The perfect gas equation of state $$PV=NkT$$ is manifestly incapable of describing actual gases at low temperatures, since they undergo a discontinuous change of volume and become liquids. In the 1870’s, the Dutch physicist Van der Waals came up with an improvement: a gas law that recognized the molecules interacted with each other. He put in two parameters to mimic this interaction. The first, an attractive intermolecular force at long distances, helps draw the gas together and therefore reduces the necessary outside pressure to contain the gas in a given volume—the gas is a little thinner near the walls. The attractive long range force can be represented by a negative potential $$-aN/V$$ on going away from the walls—the molecules near the walls are attracted inwards, those in the bulk are attracted equally in all directions, so effectively the long range attraction is equivalent to a potential well extending throughout the volume, ending close to the walls. Consequently, the gas density $$N/V$$ near the walls is decreased by a factor $$e^{-E/kT}=e^{-aN/VkT}\cong 1-aN/VkT$$. Therefore, the pressure measured at the containing wall is from slightly diluted gas, so $$P=(N/V)kT$$ becomes $$P=(N/V)(1-aN/VkT)kT$$, or $$(P+a(N/V)^2)V=NkT$$. The second parameter van der Waals added was to take account of the finite molecular volume. A real gas cannot be compressed indefinitely—it becomes a liquid, for all practical purposes incompressible. He represented this by replacing the volume $$V$$ with $$V-Nb$$,  $$Nb$$ is referred to as the “excluded volume”, roughly speaking the volume of the molecules. Putting in these two terms gives his famous equation $\left[ P+a\left(\frac{N}{V}\right)^2\right] (V-Nb)=NkT. \label{9.3.1}$

This rather crude approximation does in fact give sets of isotherms representing the basic physics of a phase transition quite well. (For further details, and an enlightening discussion, see for example Appendix D of Thermal Physics, by R. Baierlein.)

→ Brief 1:
In the records, starting with the line with "Task: Toggle italic formatting" and going on through the line with "Action: click(191, 118)", swap "italic" for "bold" and give those lines again with nothing else altered. Leave the pictures out of your answer.

→ Information provided:
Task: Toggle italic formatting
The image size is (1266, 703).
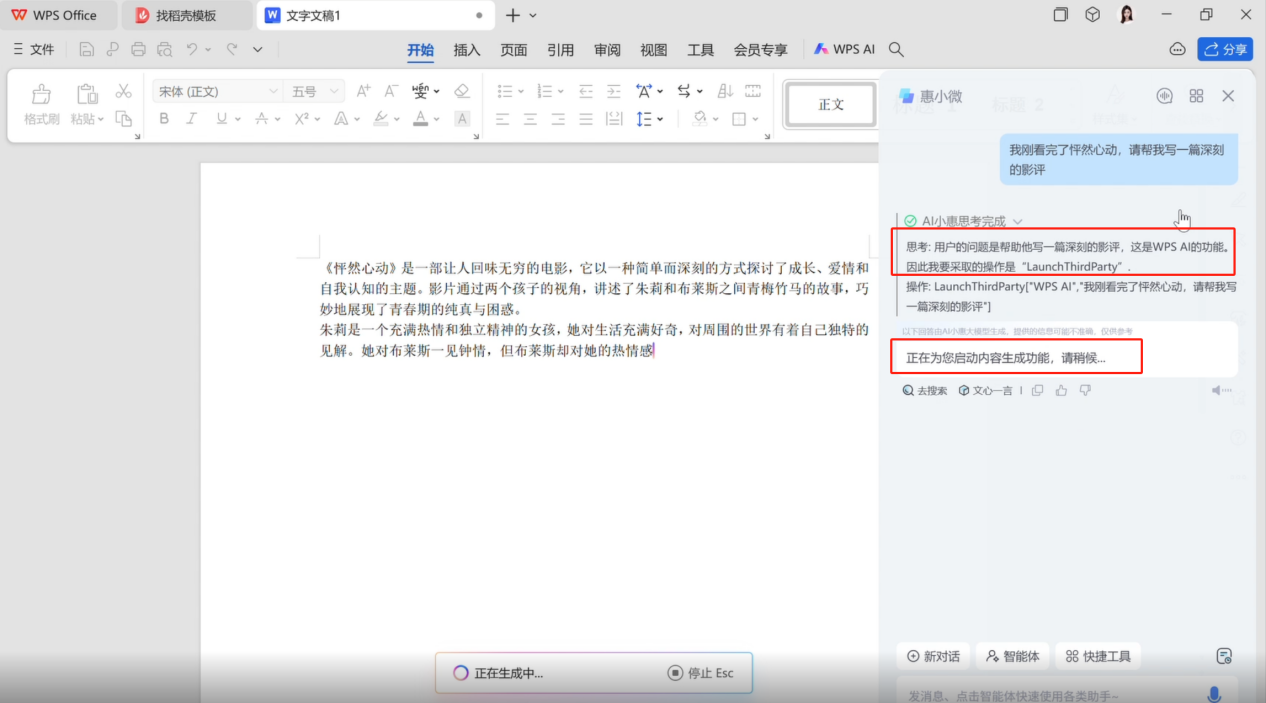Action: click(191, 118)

==

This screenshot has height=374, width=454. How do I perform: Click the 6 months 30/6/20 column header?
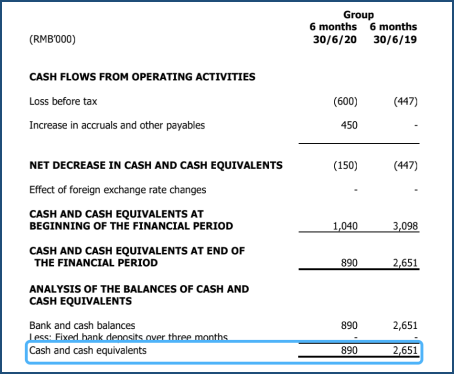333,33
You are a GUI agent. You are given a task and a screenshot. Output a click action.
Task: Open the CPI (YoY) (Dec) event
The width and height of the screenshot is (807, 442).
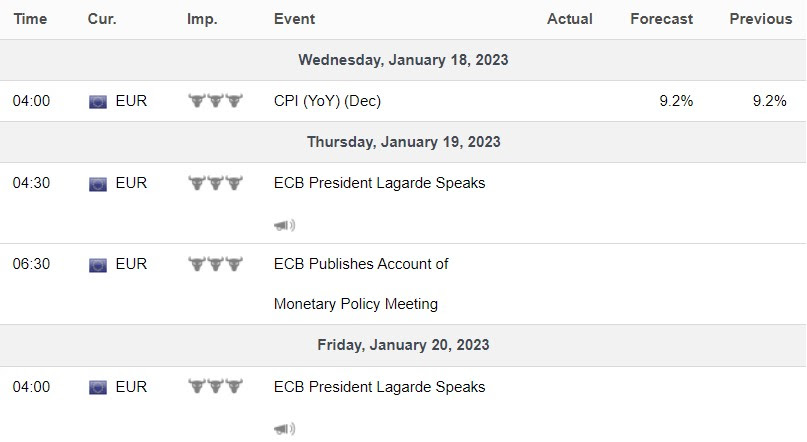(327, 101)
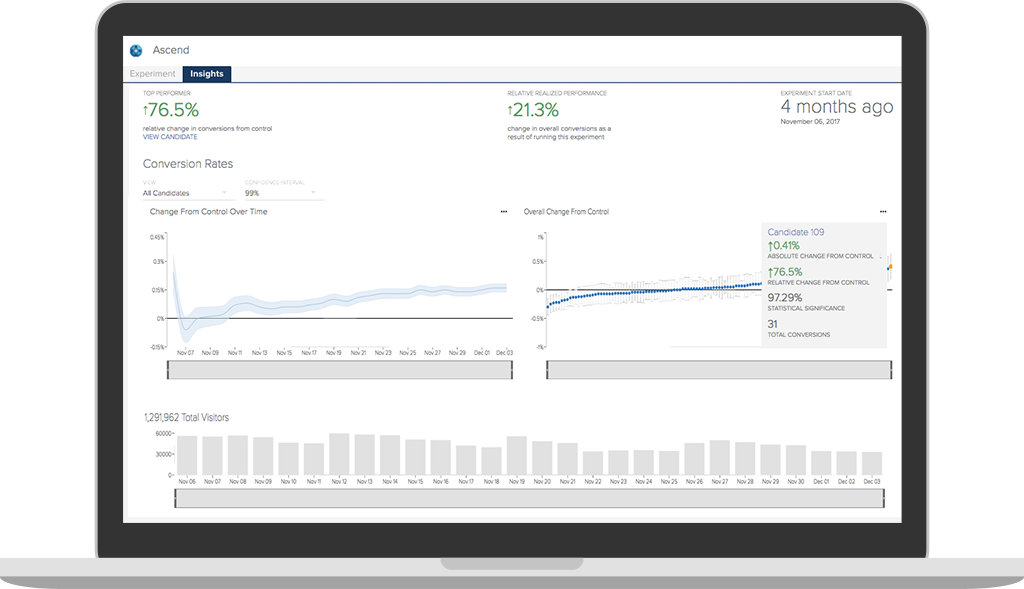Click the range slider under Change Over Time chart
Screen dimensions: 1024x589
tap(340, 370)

...

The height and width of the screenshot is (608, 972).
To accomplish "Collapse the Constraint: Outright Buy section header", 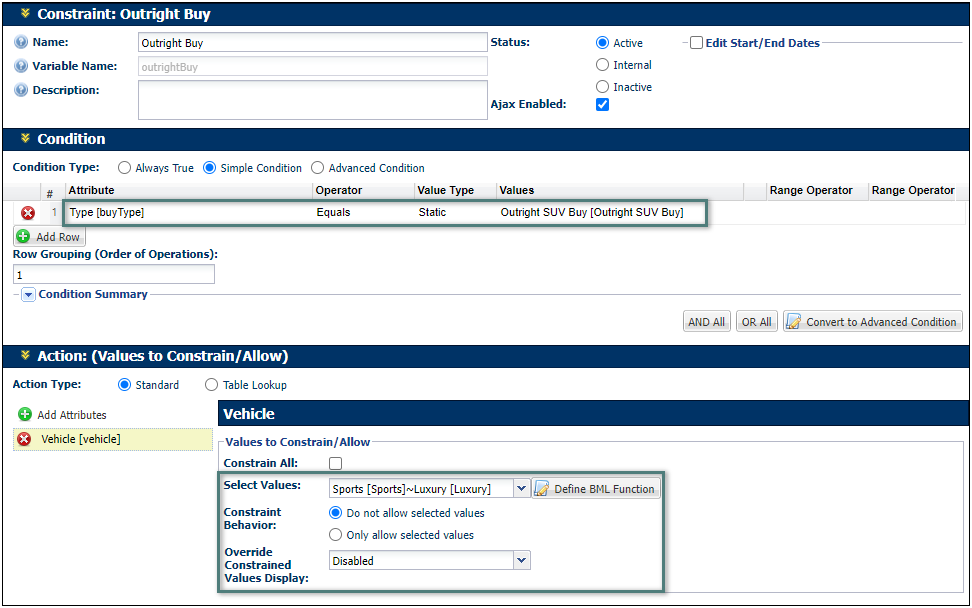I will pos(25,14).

→ Brief 2:
Transcribe the part of the passage on the van der Waals equation starting with "This rather crude" and going on through "by R. Baierlein.)", keeping every word and symbol unchanged.

→ Written solution 1:
Task: Toggle bold formatting
The image size is (1266, 703).
Action: click(191, 118)

→ Written solution 2:
This rather crude approximation does in fact give sets of isotherms representing the basic physics of a phase transition quite well. (For further details, and an enlightening discussion, see for example Appendix D of Thermal Physics, by R. Baierlein.)